"While historically infection was largely confined to poor and rural populations in Central and South America, it has been emerging in the U.S., Canada, Europe, Japan, and Australia, due to immigration, and nonvectorial transmission is becoming a public health threat," says Deborah Nicoll-Griffith of the Merck Frosst Centre for Therapeutic Research in Kirkland, Quebec, a researcher on the study. One 2005 estimate put the number of people infected within the U.S. at 300,000 (1/1000).
There are two phases of Chagas disease: the acute phase and the chronic phase. Both phases can be symptom free or life threatening.
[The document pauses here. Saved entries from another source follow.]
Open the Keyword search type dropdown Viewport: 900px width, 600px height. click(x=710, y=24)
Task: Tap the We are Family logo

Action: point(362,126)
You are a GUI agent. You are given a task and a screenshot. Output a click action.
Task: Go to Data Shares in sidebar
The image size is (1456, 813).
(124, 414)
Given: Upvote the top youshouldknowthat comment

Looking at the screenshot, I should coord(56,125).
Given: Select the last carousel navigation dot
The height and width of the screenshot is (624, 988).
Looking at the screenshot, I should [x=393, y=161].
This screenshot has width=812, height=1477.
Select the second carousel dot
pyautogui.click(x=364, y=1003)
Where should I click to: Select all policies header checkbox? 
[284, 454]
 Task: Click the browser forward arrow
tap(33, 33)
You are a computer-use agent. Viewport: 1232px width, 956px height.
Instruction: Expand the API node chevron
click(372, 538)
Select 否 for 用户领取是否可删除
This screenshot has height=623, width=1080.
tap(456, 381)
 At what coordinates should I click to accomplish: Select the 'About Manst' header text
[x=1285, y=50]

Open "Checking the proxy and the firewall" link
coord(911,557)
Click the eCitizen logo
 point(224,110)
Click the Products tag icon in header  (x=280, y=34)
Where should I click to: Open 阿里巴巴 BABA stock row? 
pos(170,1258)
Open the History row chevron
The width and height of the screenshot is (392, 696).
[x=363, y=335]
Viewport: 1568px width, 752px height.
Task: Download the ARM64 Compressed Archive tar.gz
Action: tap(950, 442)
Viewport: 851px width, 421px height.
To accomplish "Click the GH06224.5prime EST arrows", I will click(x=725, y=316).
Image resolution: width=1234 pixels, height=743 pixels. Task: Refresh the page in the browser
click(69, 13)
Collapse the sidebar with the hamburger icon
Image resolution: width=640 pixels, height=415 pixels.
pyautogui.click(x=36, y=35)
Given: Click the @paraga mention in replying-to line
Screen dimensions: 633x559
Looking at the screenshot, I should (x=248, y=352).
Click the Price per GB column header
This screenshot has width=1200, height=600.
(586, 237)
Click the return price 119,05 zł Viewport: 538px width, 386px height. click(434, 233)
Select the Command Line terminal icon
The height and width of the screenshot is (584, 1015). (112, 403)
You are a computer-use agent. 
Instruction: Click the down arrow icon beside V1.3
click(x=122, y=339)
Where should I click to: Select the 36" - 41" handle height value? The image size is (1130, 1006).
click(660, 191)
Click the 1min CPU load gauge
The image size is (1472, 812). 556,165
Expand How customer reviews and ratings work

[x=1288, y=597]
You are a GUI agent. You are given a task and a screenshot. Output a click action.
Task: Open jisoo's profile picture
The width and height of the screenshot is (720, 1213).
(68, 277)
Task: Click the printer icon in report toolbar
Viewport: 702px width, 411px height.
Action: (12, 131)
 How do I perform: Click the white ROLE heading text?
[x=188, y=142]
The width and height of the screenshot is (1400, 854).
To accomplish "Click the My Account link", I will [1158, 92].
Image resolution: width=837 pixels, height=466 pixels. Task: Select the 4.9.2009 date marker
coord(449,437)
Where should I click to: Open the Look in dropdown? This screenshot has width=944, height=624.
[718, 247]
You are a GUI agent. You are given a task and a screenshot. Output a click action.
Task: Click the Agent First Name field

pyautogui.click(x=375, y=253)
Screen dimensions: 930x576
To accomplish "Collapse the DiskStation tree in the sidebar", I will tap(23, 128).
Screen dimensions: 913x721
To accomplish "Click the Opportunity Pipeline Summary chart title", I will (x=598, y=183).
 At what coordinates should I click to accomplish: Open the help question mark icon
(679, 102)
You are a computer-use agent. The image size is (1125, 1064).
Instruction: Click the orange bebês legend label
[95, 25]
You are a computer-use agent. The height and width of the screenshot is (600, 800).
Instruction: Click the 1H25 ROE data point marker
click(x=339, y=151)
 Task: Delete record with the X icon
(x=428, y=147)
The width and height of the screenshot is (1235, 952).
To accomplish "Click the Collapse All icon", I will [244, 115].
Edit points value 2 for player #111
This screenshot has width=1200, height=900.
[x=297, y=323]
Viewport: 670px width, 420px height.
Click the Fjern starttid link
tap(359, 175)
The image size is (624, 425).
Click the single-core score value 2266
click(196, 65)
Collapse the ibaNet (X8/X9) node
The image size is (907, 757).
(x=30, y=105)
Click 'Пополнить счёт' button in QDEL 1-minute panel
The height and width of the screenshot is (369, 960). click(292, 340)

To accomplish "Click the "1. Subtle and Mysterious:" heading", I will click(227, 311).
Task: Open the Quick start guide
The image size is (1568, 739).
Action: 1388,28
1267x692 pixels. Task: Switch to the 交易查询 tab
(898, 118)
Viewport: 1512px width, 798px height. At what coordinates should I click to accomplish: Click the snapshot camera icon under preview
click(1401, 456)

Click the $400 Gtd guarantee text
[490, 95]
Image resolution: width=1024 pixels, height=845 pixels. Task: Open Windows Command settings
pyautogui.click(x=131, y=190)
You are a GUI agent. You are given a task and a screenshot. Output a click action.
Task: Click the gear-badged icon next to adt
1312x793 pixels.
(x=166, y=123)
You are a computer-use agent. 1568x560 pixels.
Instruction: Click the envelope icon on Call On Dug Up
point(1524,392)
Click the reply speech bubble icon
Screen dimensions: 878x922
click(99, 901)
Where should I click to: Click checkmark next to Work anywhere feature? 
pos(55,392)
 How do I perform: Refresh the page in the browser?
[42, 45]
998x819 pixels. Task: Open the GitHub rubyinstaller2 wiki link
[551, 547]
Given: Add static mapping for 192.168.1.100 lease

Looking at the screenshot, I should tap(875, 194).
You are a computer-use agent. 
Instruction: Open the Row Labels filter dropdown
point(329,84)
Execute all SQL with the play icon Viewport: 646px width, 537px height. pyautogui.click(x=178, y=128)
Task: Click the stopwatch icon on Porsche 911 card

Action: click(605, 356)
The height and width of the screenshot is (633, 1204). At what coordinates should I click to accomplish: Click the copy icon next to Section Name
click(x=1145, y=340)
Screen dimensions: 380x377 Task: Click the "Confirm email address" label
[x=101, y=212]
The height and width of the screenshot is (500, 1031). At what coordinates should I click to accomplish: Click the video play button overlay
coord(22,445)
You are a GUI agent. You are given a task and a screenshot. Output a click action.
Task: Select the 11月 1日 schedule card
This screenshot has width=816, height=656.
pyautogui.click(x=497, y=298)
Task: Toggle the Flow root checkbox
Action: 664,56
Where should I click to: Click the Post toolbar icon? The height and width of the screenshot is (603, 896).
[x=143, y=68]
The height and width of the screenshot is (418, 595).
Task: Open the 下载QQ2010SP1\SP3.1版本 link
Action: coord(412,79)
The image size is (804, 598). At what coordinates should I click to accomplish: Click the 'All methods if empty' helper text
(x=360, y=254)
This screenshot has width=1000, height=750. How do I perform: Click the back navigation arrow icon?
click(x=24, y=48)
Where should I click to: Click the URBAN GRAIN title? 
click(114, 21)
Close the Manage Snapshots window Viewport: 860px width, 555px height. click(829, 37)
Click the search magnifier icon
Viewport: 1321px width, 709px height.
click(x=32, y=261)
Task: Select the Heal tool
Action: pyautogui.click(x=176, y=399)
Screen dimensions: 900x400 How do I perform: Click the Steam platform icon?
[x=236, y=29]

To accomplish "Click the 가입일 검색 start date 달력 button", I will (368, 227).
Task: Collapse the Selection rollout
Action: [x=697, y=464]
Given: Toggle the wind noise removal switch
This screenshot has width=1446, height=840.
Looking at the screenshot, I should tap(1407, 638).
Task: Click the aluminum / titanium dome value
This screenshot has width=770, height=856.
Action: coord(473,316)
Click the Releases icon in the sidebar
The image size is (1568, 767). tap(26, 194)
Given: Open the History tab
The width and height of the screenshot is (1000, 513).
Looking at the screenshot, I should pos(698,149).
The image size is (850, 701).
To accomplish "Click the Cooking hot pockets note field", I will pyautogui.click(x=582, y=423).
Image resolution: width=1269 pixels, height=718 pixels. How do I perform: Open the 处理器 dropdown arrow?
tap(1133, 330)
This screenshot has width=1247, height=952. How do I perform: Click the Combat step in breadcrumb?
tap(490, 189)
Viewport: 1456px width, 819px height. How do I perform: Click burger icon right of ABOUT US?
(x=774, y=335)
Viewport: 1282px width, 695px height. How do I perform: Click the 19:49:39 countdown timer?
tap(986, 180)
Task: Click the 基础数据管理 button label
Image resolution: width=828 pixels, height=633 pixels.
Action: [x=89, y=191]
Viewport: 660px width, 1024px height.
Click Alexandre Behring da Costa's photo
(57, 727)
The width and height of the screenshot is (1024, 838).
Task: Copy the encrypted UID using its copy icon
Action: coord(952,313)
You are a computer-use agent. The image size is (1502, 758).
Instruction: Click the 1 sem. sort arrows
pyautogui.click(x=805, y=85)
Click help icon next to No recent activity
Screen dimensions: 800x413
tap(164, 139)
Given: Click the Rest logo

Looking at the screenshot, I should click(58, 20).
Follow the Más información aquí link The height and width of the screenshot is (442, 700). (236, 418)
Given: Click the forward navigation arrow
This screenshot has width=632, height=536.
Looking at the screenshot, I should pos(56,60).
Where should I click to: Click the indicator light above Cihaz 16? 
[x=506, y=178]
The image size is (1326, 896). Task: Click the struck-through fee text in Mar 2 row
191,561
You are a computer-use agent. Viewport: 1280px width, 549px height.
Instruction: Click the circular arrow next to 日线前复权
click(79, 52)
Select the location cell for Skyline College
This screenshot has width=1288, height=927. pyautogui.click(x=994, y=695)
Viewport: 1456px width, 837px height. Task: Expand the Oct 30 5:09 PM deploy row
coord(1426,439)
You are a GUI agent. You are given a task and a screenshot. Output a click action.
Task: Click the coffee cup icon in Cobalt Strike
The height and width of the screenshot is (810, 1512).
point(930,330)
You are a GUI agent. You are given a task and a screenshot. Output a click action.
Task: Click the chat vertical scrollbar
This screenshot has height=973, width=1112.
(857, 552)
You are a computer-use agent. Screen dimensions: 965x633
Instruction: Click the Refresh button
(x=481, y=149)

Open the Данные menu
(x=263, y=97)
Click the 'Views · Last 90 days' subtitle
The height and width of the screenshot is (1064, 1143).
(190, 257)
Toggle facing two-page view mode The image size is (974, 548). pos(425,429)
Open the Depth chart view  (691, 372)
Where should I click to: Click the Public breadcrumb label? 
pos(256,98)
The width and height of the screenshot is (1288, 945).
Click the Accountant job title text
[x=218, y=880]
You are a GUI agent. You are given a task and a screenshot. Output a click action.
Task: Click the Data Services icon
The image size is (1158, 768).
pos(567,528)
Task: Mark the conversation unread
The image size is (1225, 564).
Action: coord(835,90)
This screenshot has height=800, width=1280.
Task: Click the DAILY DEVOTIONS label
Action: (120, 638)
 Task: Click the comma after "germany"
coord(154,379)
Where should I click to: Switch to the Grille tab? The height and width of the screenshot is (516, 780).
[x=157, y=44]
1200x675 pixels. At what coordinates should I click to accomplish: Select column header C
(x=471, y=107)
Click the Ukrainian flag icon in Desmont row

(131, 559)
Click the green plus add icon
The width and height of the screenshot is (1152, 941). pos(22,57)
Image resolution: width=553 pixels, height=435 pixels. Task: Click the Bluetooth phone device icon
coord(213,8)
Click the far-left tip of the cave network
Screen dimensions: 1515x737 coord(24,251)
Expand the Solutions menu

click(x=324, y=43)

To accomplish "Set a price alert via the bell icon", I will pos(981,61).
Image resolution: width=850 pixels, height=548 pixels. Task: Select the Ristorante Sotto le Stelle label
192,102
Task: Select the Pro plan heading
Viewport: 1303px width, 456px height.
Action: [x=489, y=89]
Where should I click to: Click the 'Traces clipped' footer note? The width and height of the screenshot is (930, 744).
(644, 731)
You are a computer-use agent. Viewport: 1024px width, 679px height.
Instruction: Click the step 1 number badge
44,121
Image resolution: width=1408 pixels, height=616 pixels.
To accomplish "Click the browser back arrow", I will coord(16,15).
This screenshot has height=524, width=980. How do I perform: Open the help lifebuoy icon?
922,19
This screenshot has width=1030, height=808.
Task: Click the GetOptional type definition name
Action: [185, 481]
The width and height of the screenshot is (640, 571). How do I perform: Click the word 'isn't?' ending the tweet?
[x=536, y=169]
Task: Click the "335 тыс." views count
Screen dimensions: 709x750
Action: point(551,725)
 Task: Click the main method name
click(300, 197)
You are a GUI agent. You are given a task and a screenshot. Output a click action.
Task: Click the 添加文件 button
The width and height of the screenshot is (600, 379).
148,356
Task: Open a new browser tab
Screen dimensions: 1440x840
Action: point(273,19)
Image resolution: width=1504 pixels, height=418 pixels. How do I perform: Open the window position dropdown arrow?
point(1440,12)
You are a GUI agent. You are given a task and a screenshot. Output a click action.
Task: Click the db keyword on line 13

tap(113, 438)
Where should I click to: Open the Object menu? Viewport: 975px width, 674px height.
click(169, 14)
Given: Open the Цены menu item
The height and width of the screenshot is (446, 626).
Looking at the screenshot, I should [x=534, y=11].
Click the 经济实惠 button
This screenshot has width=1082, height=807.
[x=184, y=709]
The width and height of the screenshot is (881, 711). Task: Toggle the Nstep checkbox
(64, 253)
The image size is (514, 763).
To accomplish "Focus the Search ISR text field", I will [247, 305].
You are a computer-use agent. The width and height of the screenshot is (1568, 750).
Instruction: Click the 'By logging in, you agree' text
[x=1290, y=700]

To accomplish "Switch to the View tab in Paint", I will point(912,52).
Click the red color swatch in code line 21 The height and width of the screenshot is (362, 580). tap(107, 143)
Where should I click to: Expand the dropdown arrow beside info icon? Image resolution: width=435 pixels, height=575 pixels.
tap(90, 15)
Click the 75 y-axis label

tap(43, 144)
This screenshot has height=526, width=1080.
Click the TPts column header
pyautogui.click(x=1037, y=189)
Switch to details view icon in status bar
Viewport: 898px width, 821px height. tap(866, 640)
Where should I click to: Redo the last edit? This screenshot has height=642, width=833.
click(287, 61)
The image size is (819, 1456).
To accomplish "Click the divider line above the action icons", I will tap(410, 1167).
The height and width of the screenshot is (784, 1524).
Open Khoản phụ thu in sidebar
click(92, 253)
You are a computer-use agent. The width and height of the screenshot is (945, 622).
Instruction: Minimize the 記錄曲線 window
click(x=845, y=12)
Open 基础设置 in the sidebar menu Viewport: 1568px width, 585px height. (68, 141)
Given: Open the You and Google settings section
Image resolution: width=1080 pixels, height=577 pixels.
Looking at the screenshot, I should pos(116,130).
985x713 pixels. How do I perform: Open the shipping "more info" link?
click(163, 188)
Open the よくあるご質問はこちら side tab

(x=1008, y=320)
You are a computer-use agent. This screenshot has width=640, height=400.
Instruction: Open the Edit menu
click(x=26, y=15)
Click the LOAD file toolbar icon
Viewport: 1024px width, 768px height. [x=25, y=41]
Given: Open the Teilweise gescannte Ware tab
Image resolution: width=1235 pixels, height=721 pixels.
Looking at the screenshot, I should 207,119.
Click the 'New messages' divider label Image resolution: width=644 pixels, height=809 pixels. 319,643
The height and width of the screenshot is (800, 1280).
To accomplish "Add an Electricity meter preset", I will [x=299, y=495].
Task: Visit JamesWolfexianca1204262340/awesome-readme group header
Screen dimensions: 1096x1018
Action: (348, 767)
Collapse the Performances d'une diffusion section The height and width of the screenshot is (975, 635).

Left untreated the disease can lead to cardiac and digestive disorders, as the parasite burrows into the heart, esophagus and colon tissue where it causes damage over time.
The current standard of care, the drug benznidazole, has significant activity against the parasite during the acute phase, but is less effective once the disease becomes chronic.
Efforts to find new drugs focus on disrupting an enzyme, cruzipain, which the parasite uses for digestion, to produce other cellular machinery, to evade the host's immune system, and to invade heart and gastrointestinal tissues.
Nicoll-Griffith and her colleagues identified two compounds known as reversible cysteine protease inhibitors that fit cruzipain like jigsaw puzzle pieces, jamming the enzyme. In the study, they tested the efficacy of the compounds in mice against that of benznidazole. While all treatment groups showed a marked reduction in parasite burden, in all tissues, the two experimental compounds had greater cure rates of acute infections (90% and 78%) compared to benznidazole (71%.)
"The efficacy shown in these
T. cruzi murine studies suggests that nitrile-containing cruzipain inhibitors show promise as a viable approach for a safe and effective treatment of Chagas disease," write the researchers.